## The task
Starting at the line that contains "The image size is (986, 605).", please transcribe every line through the end of the entries, exactly and with no pictures.

## Records to process
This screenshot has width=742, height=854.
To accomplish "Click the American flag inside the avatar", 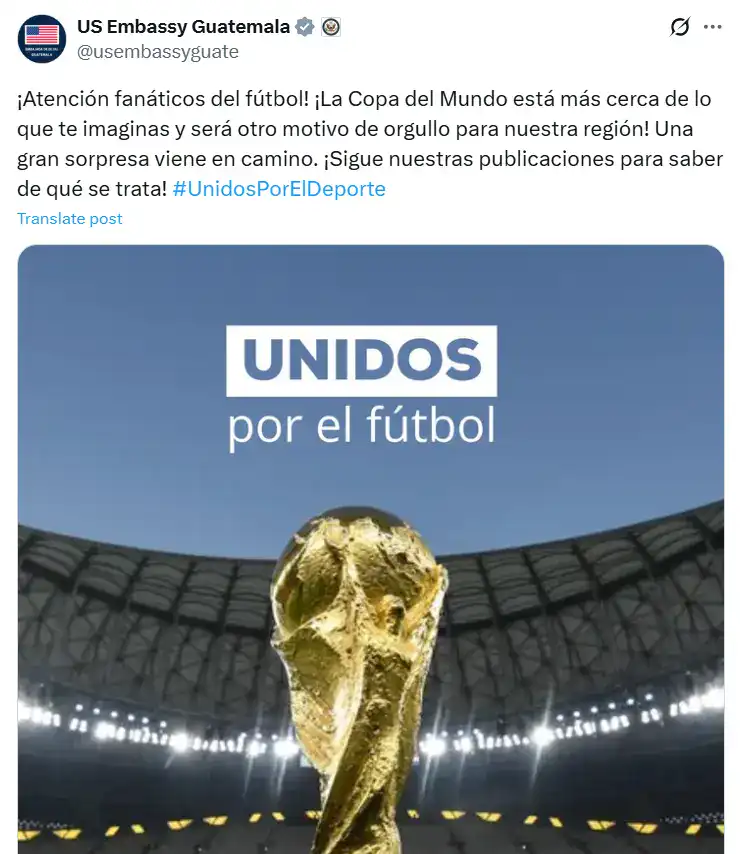I will click(x=42, y=34).
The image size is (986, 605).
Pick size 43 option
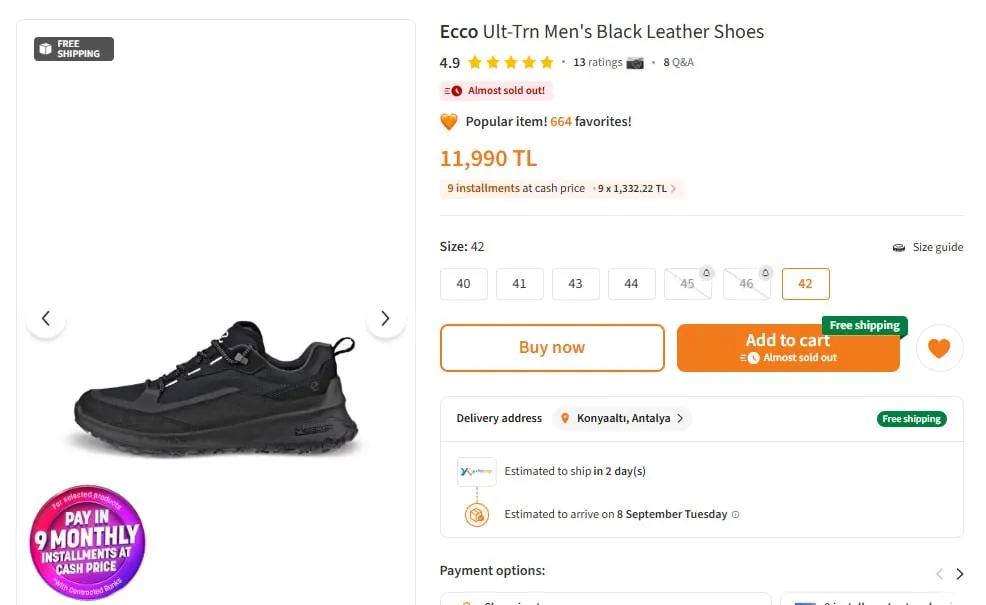[575, 284]
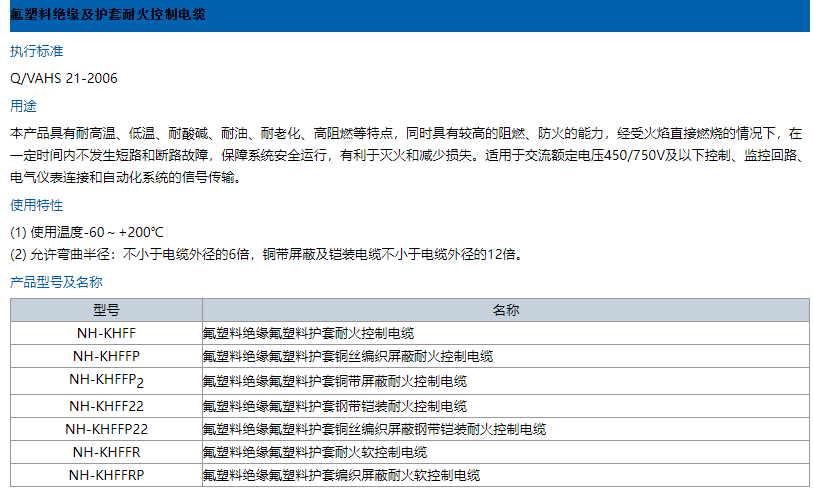Select the Q/VAHS 21-2006 standard text
The height and width of the screenshot is (498, 813).
click(63, 78)
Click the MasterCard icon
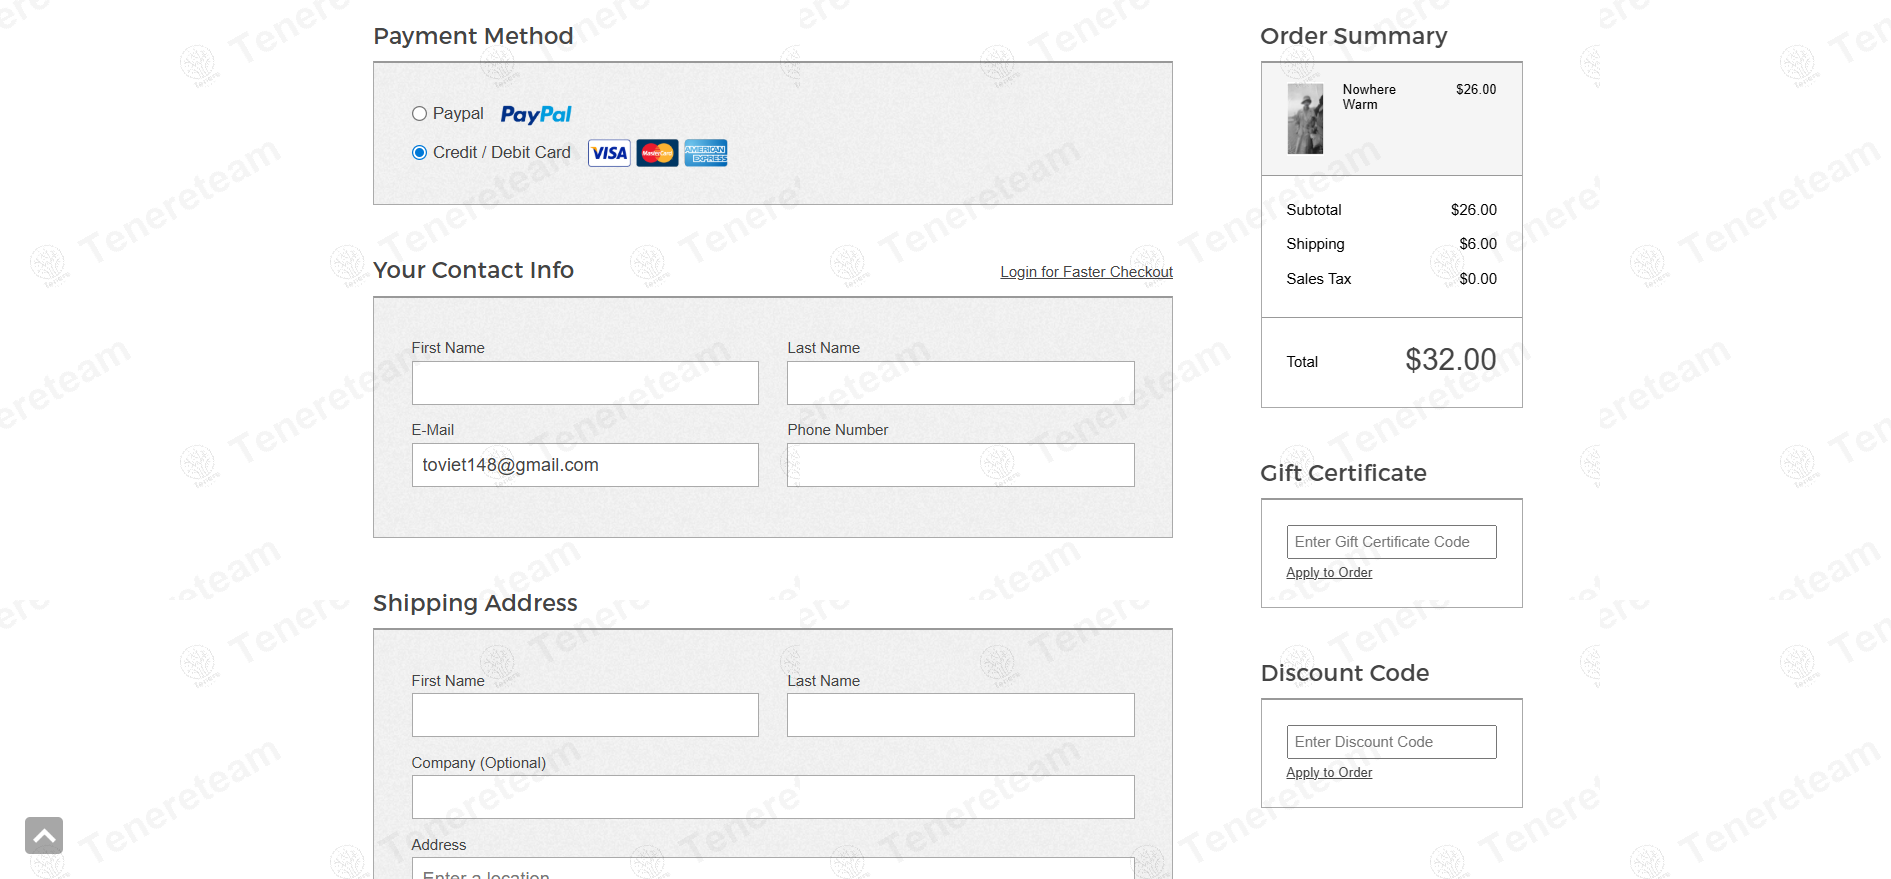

## Task solution
The image size is (986, 605).
Pick size 43 option
[575, 284]
Select the Q/VAHS 21-2006 standard text
The height and width of the screenshot is (498, 813).
click(63, 78)
Click the MasterCard icon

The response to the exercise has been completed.